PomeloFoundation / Pomelo.EntityFrameworkCore.MySql

Entity Framework Core provider for MySQL and MariaDB built on top of MySqlConnector
MIT License
2.67k stars 379 forks source link

Please support Mariadb "ON DUPLICATE UPDATE" for saving results #1346

Open ramon-garcia opened 3 years ago

ramon-garcia commented 3 years ago

When one saves results to the database with dbcontext.SaveChanges(), an exception is raised if the table already contains a row with the same primary key value.

A very desirable property for a process of loading data from somewhere (or a process transforming it) is idempotency: repeating it (if part of it failed, for instance) should not fail, and should give the same result as running it once.

There should be an extension method, like DbContext.SaveChangesOnDupUpdate() that adds the option "ON DUPLICATE UPDATE" to the Sql statement.

I could implement this feature if it is welcome.

mguinness commented 3 years ago

See https://github.com/dotnet/efcore/issues/4526 and FlexLabs.Upsert for a possible solution.

lauxjpn commented 3 years ago

There should be an extension method, like DbContext.SaveChangesOnDupUpdate() that adds the option "ON DUPLICATE UPDATE" to the Sql statement.

I think it would be better to implement this on the DbSet level, so that it can be decided per entity, whether an INSERT or an UPSERT should be performed, instead of applying it to all entities that have been added to the context. Corresponding extension methods would be added to DbSet and DbContext in addition to the existing Add() methods, like AddOrUpdate() or AddOrModify(). This would currently not apply an UPSERT to any objects that get added to the context through the object that was specified using the AddOrUpdate()/AddOrModify() method (we will need to decided, whether or not we need an option for that scenario).

The implementation would need to subclass DbSetSource and register it via IDbSetSource and return an object that is subclassed of InternalDbSet. This InternalDbSet subclass could then save additional state (the fact that the Add is actually an UPSERT when the AddOrUpdate()/AddOrModify() method is being called).

We would also need to subclass InternalEntityEntryFactory or just implement IInternalEntityEntryFactory, and register it, to return our own InternalEntityEntry subclassed objects, that implement a custom interface like IAddOrUpdateEntry (similar to IUpdateEntry), that we can use later in the pipeline to extract the UPSERT information from the entity entry (so we know it's an UPSERT and not an INSERT).

We could then probably just alter the existing INSERT command pipeline to honor the UPSERT.

The UPSERT command would either insert all fields (including the PK) or update all fields except the PK. The PK needs to be first, so that MySQL uses it instead of another UNIQUE index for duplication comparison (MySQL quirk, though shouldn't matter too much either way). Since UPSERT works with LAST_INSERT_ID(), the post command query logic can stay unchanged.

The whole implementation should be done with as little impact on the base classes as possible, so maintenance is simple, as these base classes are all internal to EF Core and could change at a later point in time.

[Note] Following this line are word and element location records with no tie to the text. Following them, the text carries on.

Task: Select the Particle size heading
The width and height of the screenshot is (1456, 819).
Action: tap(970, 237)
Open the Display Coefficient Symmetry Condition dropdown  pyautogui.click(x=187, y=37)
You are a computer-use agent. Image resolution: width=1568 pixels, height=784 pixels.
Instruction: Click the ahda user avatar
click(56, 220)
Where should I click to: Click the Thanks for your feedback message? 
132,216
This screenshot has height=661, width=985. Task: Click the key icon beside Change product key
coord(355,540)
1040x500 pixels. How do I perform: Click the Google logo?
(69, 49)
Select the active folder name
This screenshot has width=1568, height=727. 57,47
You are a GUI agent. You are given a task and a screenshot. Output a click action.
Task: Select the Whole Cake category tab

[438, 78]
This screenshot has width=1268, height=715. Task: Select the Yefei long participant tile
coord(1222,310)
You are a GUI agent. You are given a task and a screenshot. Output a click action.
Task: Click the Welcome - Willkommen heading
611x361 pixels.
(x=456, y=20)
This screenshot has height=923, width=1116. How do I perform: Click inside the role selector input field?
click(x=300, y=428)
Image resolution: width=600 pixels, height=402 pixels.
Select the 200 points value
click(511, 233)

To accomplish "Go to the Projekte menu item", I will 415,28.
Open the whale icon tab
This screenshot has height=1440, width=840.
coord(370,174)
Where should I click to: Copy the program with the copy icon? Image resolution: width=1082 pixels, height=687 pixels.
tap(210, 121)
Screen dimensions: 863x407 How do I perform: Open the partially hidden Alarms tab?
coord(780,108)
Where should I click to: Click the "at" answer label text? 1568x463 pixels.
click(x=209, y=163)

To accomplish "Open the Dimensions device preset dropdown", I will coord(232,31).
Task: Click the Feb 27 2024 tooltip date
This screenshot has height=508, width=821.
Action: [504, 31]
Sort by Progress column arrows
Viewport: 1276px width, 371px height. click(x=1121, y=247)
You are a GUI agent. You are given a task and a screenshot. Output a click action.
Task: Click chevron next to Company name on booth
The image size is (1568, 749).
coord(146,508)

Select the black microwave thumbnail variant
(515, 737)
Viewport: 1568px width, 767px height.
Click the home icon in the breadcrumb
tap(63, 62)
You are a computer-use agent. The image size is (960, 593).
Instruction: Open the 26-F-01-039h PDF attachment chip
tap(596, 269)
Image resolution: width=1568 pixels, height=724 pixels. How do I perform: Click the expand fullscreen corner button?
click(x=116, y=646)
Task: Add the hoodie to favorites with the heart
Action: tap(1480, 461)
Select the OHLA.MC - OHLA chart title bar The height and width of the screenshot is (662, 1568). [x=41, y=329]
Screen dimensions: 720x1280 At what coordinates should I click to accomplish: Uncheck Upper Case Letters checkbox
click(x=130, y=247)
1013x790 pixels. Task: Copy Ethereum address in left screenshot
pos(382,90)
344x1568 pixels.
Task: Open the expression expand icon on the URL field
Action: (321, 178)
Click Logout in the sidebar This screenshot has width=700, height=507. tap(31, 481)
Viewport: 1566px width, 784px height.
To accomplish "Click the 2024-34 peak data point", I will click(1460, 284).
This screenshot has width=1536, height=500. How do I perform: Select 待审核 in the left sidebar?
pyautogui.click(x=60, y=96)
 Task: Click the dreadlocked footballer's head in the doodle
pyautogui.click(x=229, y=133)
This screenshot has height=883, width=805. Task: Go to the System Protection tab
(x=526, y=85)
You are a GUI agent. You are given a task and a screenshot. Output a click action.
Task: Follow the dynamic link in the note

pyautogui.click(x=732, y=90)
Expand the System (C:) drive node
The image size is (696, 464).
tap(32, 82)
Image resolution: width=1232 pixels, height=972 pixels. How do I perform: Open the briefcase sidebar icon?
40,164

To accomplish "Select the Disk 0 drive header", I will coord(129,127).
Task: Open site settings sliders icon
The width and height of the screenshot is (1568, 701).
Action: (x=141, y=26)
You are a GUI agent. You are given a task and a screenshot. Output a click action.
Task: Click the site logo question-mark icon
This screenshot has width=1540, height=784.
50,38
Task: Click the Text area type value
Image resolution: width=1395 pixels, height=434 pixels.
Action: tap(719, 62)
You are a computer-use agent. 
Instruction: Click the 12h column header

When EF Core implements this feature in the future, it is likely that we will be able to adapt our code accordingly with too much hassle for the community or for us.

ramon-garcia commented 3 years ago

Sorry for not answering before.

There are important use cases where specifying update on duplicate for all entities is useful: when one is loading data from text files, CSV, XML, web services for analysis. One wishes that the whose process is idempotent, so that in case of error or interruption one can repeat the process without errors or duplicated rows.

lauxjpn commented 3 years ago

Sorry for not answering before.

That is fine. These are more general thoughts of me, so I don't forget them late, when it comes to implementing a prototype for this.

There are important use cases where specifying update on duplicate for all entities is useful: when one is loading data from text files, CSV, XML, web services for analysis.

Yes, I can see that. However, allowing a feature like this to be controlled on an entity level would work fine in those scenarios. You would just call AddOrModify() instead of Add(), for every entity.

On the other hand, making this a feature that can only be used on a context-wide level would not allow scenarios, where only specific entities should be updated if already existing. And this would be a major issue.

One wishes that the whose process is idempotent, so that in case of error or interruption one can repeat the process without errors or duplicated rows.

This part is already supported through transactions.


BTW, while I was recently testing different scenarios to optimize multiple UPDATE statements for the MySQL related TechEmpower benchmarks, I found out that using ON DUPLICATE UPDATE in practice can lead easily to locking issues, with MySQL aborting the command because it detects a deadlock.

So people that use this feature should be aware, that with increasing concurrent database access, an increasing number of those ON DUPLICATE UPDATE commands would need to be retried (and therefore the retry policy should be carefully configured for those scenarios).